4., and finally, reach the position of b
static int b = 112;Only at this time will b be assigned a value. Therefore, in case 2, st is placed below static int b=123, and b=123 in the result of operation, which is the reason.
If you don’t believe it, take a look below Case:
Case Three
package jvmload;
public class StaticTest {
public static void main(String[] args) {
staticFunction();
}
static StaticTest st = new StaticTest();
static {
System.out.println("1");
}
{
System.out.println("2");
}
StaticTest() {
System.out.println("3");
System.out.println("a=" + a + ",b=" + b);
}
public static void staticFunction() {
System.out.println("4");
System.out.println( "第二个b=" + b);//注意点
}
int a = 110;
static int b = 112;
}The difference between case three and case one: I just print b in the staticFunction() method, let's take a look at the result
2
a=110,b=0 //b in the construction method
1
4
The second b=112 //b in the staticFunction() method
One after the other, the same b., but the value is different.
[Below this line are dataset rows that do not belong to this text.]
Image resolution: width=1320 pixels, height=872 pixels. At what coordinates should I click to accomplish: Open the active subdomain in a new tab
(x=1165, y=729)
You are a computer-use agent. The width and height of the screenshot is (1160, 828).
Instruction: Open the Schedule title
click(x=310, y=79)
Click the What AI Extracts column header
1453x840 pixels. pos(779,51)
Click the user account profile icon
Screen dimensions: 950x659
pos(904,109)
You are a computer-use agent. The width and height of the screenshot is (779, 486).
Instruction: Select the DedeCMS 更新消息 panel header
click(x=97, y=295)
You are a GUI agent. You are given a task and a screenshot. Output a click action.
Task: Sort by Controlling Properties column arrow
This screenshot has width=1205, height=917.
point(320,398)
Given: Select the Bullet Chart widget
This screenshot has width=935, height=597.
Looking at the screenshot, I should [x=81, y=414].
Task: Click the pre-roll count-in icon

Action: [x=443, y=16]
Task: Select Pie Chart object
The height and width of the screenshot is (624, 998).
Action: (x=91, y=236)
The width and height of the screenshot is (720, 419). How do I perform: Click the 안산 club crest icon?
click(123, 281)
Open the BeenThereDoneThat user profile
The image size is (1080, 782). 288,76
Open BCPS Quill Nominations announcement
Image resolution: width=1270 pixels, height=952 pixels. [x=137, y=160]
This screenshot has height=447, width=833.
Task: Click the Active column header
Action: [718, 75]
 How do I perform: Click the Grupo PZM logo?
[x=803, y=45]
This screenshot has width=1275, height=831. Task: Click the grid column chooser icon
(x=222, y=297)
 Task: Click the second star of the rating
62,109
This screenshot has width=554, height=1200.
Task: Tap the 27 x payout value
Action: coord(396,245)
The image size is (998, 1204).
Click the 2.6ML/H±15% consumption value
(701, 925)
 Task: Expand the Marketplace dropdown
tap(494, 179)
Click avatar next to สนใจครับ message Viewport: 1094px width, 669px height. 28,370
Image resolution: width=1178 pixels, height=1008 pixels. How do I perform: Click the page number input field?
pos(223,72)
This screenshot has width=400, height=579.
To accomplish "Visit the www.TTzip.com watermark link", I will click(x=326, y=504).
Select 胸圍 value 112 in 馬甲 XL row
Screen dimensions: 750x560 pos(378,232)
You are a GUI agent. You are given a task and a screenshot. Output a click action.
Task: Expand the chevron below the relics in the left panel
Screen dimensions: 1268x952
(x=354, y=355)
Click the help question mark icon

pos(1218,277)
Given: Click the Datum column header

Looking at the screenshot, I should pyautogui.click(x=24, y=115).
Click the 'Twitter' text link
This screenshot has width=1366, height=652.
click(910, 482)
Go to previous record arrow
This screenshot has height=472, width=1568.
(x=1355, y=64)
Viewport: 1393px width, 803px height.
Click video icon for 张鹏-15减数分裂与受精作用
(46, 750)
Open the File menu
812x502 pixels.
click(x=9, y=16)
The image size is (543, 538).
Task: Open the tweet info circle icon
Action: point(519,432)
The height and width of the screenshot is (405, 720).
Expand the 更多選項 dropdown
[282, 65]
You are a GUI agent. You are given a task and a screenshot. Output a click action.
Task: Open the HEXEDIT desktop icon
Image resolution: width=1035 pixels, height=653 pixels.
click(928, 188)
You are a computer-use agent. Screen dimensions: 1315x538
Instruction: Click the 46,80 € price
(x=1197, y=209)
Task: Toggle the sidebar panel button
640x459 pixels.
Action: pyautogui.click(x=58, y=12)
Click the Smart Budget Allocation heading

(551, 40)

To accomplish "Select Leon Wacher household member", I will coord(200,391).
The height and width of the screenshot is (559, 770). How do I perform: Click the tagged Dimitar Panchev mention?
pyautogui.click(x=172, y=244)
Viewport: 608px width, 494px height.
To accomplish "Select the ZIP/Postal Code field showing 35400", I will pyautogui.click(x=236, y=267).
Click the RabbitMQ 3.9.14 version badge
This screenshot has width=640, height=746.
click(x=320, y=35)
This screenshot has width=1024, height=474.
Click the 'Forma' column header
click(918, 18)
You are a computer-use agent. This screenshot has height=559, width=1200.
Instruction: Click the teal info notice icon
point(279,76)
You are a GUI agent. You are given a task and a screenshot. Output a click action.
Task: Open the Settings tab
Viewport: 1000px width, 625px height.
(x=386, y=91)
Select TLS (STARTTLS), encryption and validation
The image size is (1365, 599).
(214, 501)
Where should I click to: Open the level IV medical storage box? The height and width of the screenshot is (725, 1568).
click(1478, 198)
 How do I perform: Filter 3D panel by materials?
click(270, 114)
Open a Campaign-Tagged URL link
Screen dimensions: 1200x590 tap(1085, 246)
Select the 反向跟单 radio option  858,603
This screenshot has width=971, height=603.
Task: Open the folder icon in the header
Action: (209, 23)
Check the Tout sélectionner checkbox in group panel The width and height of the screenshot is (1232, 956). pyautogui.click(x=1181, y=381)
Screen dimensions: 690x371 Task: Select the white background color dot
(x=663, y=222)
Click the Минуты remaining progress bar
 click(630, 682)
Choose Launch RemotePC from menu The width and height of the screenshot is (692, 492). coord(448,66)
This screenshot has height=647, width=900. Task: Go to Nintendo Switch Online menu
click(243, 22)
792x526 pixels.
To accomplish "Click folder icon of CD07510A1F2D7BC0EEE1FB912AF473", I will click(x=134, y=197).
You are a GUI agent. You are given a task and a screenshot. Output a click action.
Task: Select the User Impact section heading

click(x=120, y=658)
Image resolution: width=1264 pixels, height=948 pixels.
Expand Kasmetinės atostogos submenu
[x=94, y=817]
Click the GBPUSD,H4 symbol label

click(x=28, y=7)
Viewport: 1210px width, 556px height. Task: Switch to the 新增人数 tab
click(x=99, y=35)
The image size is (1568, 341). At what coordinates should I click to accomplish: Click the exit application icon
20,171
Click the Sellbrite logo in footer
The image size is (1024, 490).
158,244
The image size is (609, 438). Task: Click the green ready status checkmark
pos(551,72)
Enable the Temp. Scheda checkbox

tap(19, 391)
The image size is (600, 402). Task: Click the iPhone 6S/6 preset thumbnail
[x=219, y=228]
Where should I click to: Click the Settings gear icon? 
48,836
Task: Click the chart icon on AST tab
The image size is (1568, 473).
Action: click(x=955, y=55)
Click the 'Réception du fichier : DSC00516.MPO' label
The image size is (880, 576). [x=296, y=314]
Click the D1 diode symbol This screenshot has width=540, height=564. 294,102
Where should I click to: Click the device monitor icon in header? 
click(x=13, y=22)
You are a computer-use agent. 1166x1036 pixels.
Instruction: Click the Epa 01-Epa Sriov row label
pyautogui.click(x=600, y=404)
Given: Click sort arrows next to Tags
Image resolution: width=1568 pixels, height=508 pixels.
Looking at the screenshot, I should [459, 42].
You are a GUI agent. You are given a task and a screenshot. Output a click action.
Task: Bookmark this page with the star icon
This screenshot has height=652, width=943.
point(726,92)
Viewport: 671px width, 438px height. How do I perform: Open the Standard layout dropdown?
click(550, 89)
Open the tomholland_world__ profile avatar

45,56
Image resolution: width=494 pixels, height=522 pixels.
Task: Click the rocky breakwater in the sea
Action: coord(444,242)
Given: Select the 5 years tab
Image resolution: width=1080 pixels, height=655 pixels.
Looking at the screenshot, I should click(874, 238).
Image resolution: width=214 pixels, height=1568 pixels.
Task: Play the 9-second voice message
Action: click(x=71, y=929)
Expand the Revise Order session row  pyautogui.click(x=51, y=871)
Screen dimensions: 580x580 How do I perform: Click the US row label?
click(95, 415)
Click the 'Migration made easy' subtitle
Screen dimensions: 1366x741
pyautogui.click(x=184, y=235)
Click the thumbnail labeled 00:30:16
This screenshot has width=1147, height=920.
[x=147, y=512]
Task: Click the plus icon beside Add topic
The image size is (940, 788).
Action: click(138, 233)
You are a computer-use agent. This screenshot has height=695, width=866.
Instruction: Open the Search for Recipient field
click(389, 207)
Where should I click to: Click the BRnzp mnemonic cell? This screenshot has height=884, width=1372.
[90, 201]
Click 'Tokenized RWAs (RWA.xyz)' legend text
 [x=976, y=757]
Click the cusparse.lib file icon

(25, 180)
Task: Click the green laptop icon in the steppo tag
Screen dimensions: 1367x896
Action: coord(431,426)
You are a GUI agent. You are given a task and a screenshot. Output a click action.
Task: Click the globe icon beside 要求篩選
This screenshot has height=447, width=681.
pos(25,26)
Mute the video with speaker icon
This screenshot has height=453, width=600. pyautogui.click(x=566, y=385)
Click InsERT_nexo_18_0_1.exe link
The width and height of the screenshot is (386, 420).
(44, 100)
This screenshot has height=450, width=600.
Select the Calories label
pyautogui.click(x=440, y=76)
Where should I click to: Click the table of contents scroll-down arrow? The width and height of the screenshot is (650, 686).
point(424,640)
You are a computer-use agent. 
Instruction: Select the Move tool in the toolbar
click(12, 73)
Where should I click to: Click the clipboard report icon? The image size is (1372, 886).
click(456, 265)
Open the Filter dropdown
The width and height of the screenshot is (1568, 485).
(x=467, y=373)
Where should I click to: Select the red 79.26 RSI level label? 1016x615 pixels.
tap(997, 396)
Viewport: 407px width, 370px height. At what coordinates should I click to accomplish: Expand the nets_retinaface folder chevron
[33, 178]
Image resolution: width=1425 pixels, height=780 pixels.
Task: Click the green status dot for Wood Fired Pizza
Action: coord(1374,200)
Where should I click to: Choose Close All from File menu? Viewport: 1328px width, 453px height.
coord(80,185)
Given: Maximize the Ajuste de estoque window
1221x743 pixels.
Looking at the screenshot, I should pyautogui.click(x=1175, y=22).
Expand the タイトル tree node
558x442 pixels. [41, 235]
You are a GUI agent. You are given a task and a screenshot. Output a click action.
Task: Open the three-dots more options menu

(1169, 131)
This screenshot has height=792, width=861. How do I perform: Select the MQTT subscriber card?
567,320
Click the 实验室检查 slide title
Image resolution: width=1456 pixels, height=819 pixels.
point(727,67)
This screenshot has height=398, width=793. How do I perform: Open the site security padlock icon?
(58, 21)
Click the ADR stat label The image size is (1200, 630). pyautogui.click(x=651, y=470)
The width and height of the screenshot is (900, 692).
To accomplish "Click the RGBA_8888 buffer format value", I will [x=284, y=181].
5. After the initialization, the main method starts, and then the staticFunction() method is called, so the console finally outputs 4. Therefore ,
the running result of case 1 will be :
2
3
a=110,b=0
1
4
If you are not satisfied with my explanation or do not understand it, you can practice it yourself and debug it with debug.
Off topic: static code blocks vs static methods
Static code block: Some code must be executed when the project is started, this code is actively executed (when the class is loaded, the static code block is executed, and only executed once, static blocks are often used to execute class attributes. Initialization)
Static method: It needs to be initialized when the project is started. In the case of no object creation, this code is executed passively (the static method is already loaded when the class is loaded and can be called directly with the class name).The difference between the two is:
static code blocks are executed automatically, and
static methods are executed when they are called.